In a world of increasingly post-truth discourse, influential local government groups have come together to launch guidance for council scrutineers aimed at helping them make evidence-based decisions and counter so-called ‘fake news’.

The Society of Local Authority Chief Executives (Solace), the Centre for Public Scrutiny (CfPS) and the Alliance for Useful Evidence (supported by Nesta) said the practical guide will help local government staff understand and use evidence effectively in scrutiny, as well as where to find ‘good’ evidence in the first place.

“The challenge of working out what is ‘good’ and ‘bad’ evidence is not always straightforward, and this now sits alongside concerns about ‘fake news’ and a ‘post-truth’ narrative in politics,” the bodies said in a statement.

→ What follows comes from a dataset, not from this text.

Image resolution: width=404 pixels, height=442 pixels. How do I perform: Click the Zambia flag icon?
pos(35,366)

“Often there can be too much information and not enough expertise or confidence to work out what is good evidence, or how to use it to inform decision-making.”

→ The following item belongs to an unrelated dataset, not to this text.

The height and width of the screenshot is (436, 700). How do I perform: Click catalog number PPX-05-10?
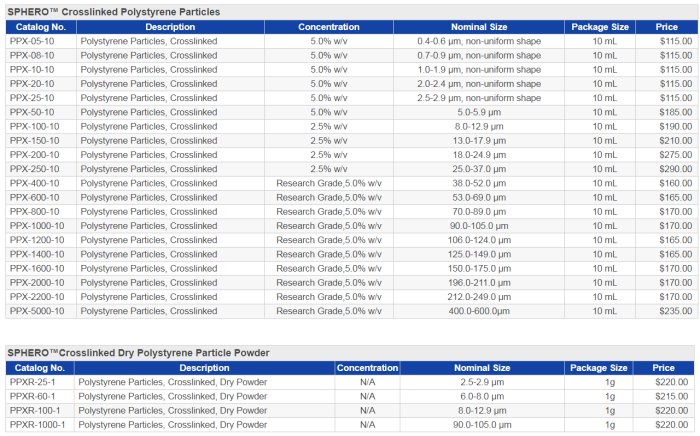click(x=31, y=41)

The role of scrutiny across local government to influence and oversee its decisions will be crucial, particularly as councils face the growing challenge of targeting their limited budgets and resources effectively over the coming Parliament.

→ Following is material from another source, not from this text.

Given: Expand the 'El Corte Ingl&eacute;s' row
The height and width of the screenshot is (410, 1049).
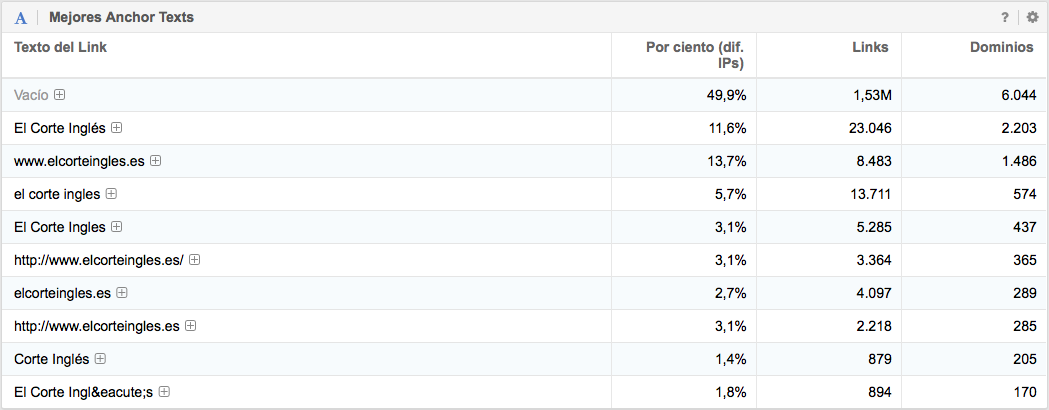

As argued by Jacqui McKinlay, chief executive of CfPS, too often decisions are made based on anecdotes, poor evidence or committees being presented with “lots of data and not much insight or analysis”.

The guidance therefore challenges scrutineers to ensure their recommendations are underpinned by good evidence; hold the Executive to account for the evidence it uses to make decisions; and act as ‘change agents’ within local authorities in order to promote evidence as the uniform basis for all council decision-making.

It also aims to empower scrutiny’s confidence to provide robust challenge to decisions which are not actually rooted in sound evidence.

“Local scrutiny members and officers have a role ensuring its own recommendations are well evidenced and being brave to challenge the executive with robust evidence in the event of a misstep,” noted McKinlay.

Abdool Kara, Solace’s spokesperson for evidence-based policy, added: “Good scrutiny can be a powerful lever for the greater and better use of evidence by councils to inform their decision-making. In a time of austerity, we need to ensure that every penny is spent in the most cost-effective way.

“But we know that some councillors may not be confident in analysing and interpreting the evidence put before them. This guide is intended to provide an easy introduction to the use of evidence to help ensure better decisions are being made, and scarce resources are being applied as wisely as our collective knowledge allows.”